Ganó Delfina, hija de albañil, maestra rural, vecina de Texcoco. Okay. Se concede la voluntad mayoritaria, son las reglas. Pero eso no quita que sea una delincuente confesa. El triunfo no anula el expediente ni la democracia absuelve el pasado. Entre lo que dice la mayoría y lo que dice la biografía hay un trecho.
Hoy el voto parece tener un poder purificador. Si el pueblo la escogió, está bien. Y ay de quien se atreva a cuestionar al sagrado electorado: sujeto histórico, artífice de la transformación, virtuoso artesano del destino colectivo.
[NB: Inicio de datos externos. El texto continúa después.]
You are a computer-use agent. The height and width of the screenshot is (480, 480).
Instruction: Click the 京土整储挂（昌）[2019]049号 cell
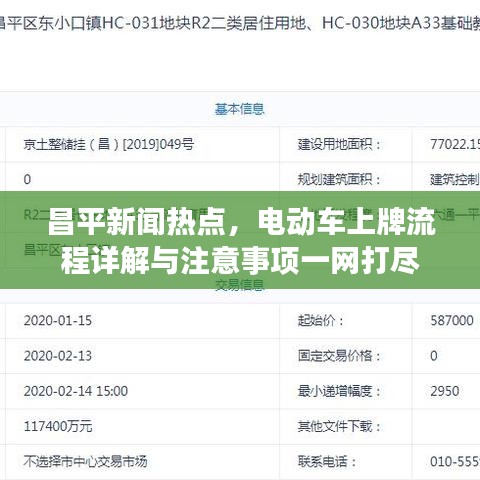click(109, 144)
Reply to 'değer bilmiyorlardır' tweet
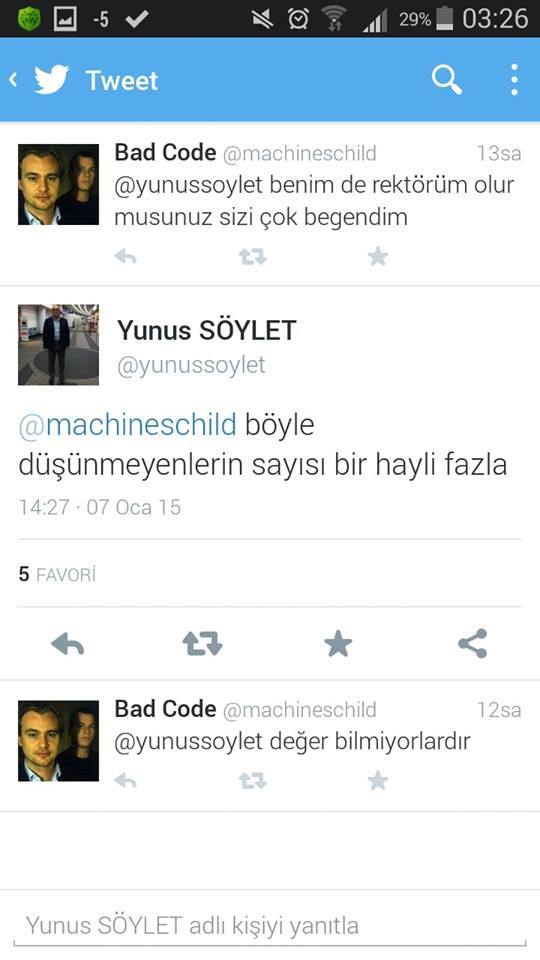The height and width of the screenshot is (960, 540). point(125,780)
Los políticos astutos deben darle lo que quiere, como mercaderes a su clientela. Los políticos tontos, en cambio, los culpan de no haber comprado su producto.
Se dice, en esas líneas, que la disputa entre democracia y autoritarismo no es real porque el pueblo no la percibe. Me lo confirmó uno de los mejores encuestadores de México. La mayoría tiene otras prioridades. No le importan tanto el INE, la Corte, el Congreso ni la alternancia de partidos. Así que la oposición no debe encuadrar su relato en esos términos porque la mayoría no lo comprará. Perfecto, que los opositores hagan lo suyo y ofrezcan cosas más atractivas. Pero eso no quita que la democracia esté en peligro.
Pienso que los comentaristas no tienen que ser prescriptivos ni dar recetas. Tampoco tienen que quedar bien con el venerable elector, al que quizá ni conocen. Los intelectuales pueden deberse a la razón, aunque contradiga los sentimientos y valores del momento. Pueden desafiar al consenso.
Me temo que veo lo contrario. El ambiente presiona a los comentaristas a sugerir soluciones según los anhelos de la mayoría demoscópica. El presidente López Obrador ha demostrado su talante autoritario y antidemocrático. Ahí están los ataques al orden constitucional para quien los quiera ver. Aún no ha destruido la democracia porque no ha podido. Tampoco es un represor. Pero eso no anula la amenaza. Los intelectuales pueden y deben advertirlo, aunque choque con la mercadotecnia actual.